Police in Graham, N.C., used pepper spray and made several arrests at a rally to drive voter turnout at the city's Court Square, pictured above.
Gerry Broome
Police in Graham, N.C., used pepper spray and made several arrests at a rally to drive voter turnout at the city's Court Square, pictured above.

Police in Graham, N.C., moved in on a march and rally to drive voter turnout, using pepper spray and making several arrests on the state's last day of early voting.

According to video, police and participants, deputies with the Alamance County Sheriff's Office and Graham police officers twice used pepper spray on the "I Am Change" march to the polls.
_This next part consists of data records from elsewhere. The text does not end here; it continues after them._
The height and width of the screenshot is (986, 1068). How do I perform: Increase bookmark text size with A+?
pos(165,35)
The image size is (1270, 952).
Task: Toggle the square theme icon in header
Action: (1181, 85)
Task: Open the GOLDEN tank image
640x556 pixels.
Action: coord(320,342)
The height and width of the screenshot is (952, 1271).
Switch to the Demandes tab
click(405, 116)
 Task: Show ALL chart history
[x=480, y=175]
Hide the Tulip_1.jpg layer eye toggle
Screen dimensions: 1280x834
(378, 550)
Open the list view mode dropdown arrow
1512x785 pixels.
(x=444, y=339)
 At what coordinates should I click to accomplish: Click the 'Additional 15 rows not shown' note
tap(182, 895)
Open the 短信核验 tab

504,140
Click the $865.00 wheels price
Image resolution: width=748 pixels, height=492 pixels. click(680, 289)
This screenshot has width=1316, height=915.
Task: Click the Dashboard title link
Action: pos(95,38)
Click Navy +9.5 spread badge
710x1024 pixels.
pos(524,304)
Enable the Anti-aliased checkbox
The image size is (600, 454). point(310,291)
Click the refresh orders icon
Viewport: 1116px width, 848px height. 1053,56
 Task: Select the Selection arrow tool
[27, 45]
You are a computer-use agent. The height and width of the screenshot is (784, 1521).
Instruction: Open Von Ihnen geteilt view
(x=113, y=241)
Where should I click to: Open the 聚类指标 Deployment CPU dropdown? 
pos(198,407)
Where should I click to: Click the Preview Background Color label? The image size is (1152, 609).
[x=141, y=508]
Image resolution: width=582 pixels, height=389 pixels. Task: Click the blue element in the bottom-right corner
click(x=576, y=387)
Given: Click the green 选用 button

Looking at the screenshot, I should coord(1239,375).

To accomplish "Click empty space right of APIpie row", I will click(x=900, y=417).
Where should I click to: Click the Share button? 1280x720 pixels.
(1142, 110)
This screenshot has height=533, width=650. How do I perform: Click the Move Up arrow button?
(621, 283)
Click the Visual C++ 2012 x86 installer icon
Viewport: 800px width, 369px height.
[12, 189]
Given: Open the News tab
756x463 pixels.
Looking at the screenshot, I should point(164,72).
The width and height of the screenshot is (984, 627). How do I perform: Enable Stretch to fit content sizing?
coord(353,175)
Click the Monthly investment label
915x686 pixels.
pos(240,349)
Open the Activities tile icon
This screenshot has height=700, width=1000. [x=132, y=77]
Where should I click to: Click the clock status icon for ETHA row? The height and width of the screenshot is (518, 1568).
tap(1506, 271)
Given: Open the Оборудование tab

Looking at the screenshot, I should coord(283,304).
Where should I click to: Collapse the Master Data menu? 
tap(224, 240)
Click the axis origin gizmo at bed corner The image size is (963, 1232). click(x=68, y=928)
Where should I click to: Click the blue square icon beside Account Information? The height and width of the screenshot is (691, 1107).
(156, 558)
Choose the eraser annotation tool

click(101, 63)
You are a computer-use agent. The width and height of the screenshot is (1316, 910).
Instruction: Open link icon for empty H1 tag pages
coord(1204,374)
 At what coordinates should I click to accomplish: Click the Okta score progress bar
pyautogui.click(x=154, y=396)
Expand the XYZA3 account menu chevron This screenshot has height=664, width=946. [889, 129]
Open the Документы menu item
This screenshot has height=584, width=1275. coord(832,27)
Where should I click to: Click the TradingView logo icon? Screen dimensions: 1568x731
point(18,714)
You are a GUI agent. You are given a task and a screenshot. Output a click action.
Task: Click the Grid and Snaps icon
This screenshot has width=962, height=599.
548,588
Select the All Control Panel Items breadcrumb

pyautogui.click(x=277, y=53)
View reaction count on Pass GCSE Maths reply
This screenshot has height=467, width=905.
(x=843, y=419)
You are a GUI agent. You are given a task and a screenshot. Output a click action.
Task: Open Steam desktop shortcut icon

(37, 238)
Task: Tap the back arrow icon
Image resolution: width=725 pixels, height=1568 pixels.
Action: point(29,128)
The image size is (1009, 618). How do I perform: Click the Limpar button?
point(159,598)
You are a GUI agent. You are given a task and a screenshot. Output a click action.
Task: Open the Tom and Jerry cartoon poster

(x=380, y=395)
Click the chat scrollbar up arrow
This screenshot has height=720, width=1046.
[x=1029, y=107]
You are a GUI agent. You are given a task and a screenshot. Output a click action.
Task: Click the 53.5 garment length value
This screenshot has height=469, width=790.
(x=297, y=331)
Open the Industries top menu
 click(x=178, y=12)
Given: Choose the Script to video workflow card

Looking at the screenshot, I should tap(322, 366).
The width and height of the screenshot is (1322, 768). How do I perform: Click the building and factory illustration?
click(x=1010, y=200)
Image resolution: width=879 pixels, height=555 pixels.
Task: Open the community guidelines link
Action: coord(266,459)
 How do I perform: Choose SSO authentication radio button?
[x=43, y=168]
Participants and organizers say they had proper permits for Saturday's event, which marched from Wayman's Chapel AME Church to a rally at the city's Court Square. Following the rally, organizers had then planned to lead the some 200 marchers to a nearby polling place.

Along the way, marchers led by organizer the Rev. Greg Drumwright stopped for a nearly nine minute long silence in memory of George Floyd, the Black man who was killed after a white police officer kept a knee on his neck for that span of time.

It was shortly after that moment of silence that the first confrontation occurred, according to march participant Amy Cooper. Cooper says that police then began ordering marchers to remain on the sidewalk.

"They said they were clearing the downtown area of Graham, it was shut down and people weren't allowed to be in the streets," Cooper told NPR. Cooper says shortly after that police began to pepper spray.

Video streaming from Drumwright's Facebook page shows participants crowded on the sidewalk, with Drumwright leading people to a stage built for the speaker portion of the event.

During that part a man is heard angrily saying "they're pepper spraying children."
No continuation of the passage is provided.